A HBO Portugal estreia amanhã a sua nova série documental «I’ll Be Gone in the Dark», inspirada pela obra da falecida mulher de Patton Oswalt, Michelle McNamara. Já vi a temporada completa e lanço a review um dia antes do primeiro episódio.
Há uma forte sensação de desconforto desde o primeiro instante de «I’ll Be Gone in the Dark». A principal obreira desta história, Michelle McNamara — a falecida esposa do ator e comediante Patton Oswalt — já não está cá para a contar na sua voz. Amy Ryan assume o lugar de narradora, para estabelecer uma ligação mais forte entre a protagonista e o espectador. É, assim, uma experiência necessariamente amarga, mesmo que só em parte.
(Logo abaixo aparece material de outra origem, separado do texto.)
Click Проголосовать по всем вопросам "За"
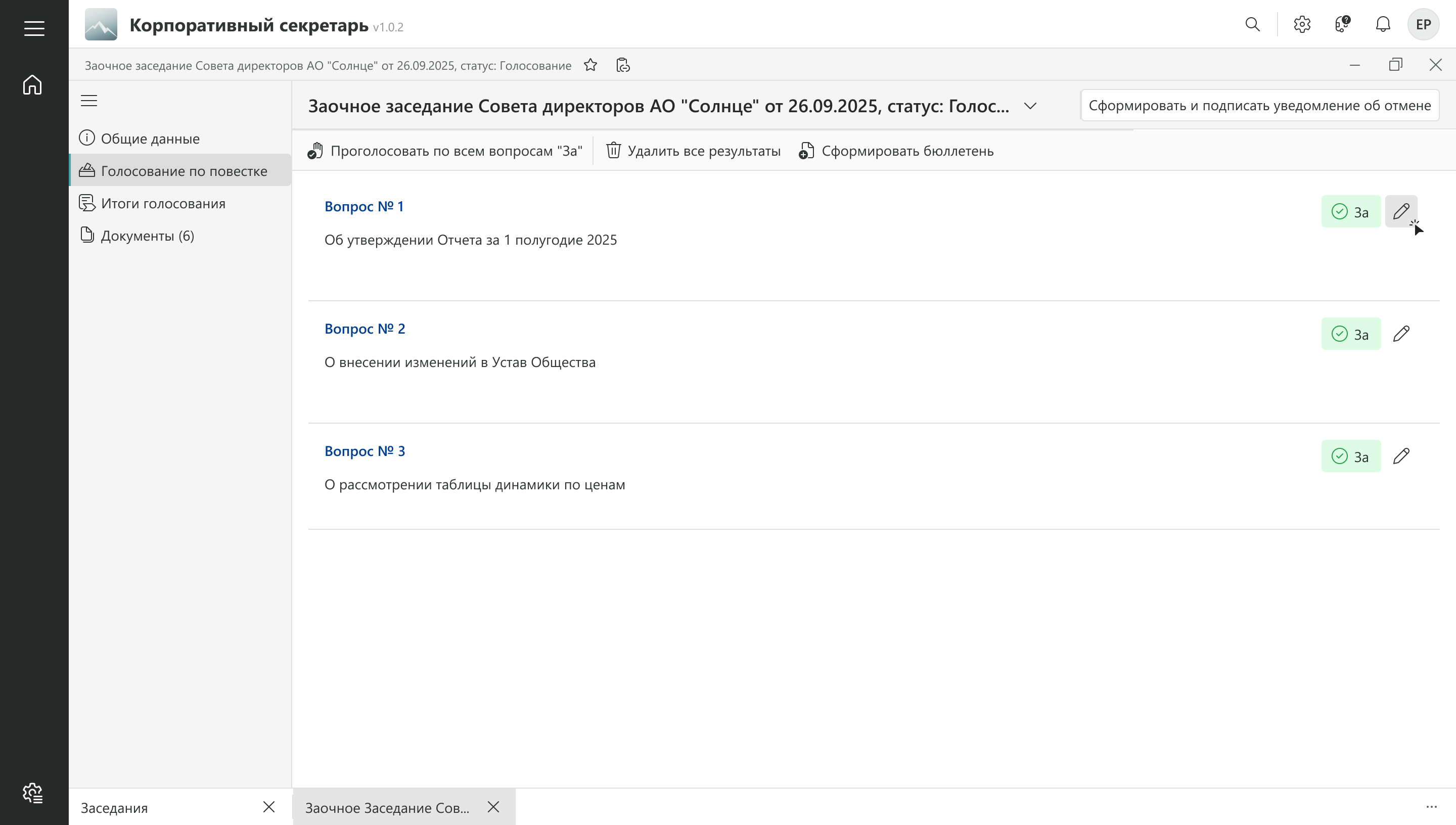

A série documental da HBO tem o mesmo nome da obra, publicada em 2018, já depois da morte de Michelle, em 2016, acidental e por abuso de medicamentos. A então mulher de Patton estava de tal forma obcecada com o caso do East Area Rapist (EAR)/Original Night Stalker (ONS), que servia de base ao livro, que passava noites inteiras sem dormir e contornava o cansaço com automedicação. Completar o livro sem desvendar este mistério de décadas era, portanto, uma luta interior constante em Michelle e que, a longo prazo, acabou por derrotá-la. Seria Patton um dos principais responsáveis pela conclusão da obra, a par da editora, de Paul Hynes (“detetive civil”) e Billy Jensen, amigo e autor de livros relacionados com “true crime” (crimes reais).
A história recente de Michelle e da sua família confunde-se com a investigação do EAR, que atuou na Califórnia entre 1976 e 1986, totalizando 50 violações e 12 homicídios. Apesar do seu rasto de terror, especialmente concentrado entre 76 e 81, as autoridades nunca conseguiram sequer aproximar-se da identidade do culpado. Viciada em “true crime”, como muitos dos seriólicos que acompanham este tipo de minisséries, Michelle ganhou visibilidade pela primeira vez graças ao seu blogue: True Crime Diary. No entanto, seria ao caso EAR/ONS que dedicaria os últimos anos da sua vida, a par de outros investigadores civis, envolvidos em fóruns organizados nos EUA.
«I’ll Be Gone in the Dark» acaba, parcialmente, por repor alguma justiça em relação ao papel de Michelle na resolução deste caso. Embora as autoridades tenham retirado o mérito do trabalho da escritora, atribuindo-lhe apenas algum crédito no que diz respeito ao alcance mediático, a verdade é que a investigadora “amadora” acabou por influenciar a linha de investigação do caso. Michelle entrevistou detetives, especialistas, assistentes sociais, vítimas e muitos outros envolvidos, traçando timelines e chamando a atenção para novos meios tecnológicos que poderiam permitir a identificação do culpado.
Depois da homenagem a Michelle, à boleia do que melhor a carateriza — o seu trabalho —, a minissérie dispara em direção à sua conclusão. Não é, definitivamente, a série-tipo deste género, e «I’ll Be Gone in the Dark» denuncia isso desde cedo: há muito de pessoal e humano por entre o mergulho na escuridão provocada pelo EAR. Há o lado de mãe, esposa, dependente de medicamentos, obcecada com o seu trabalho — sem nunca perder o foco da história que quer contar, e das vítimas que ficaram por vingar durante mais de 40 anos.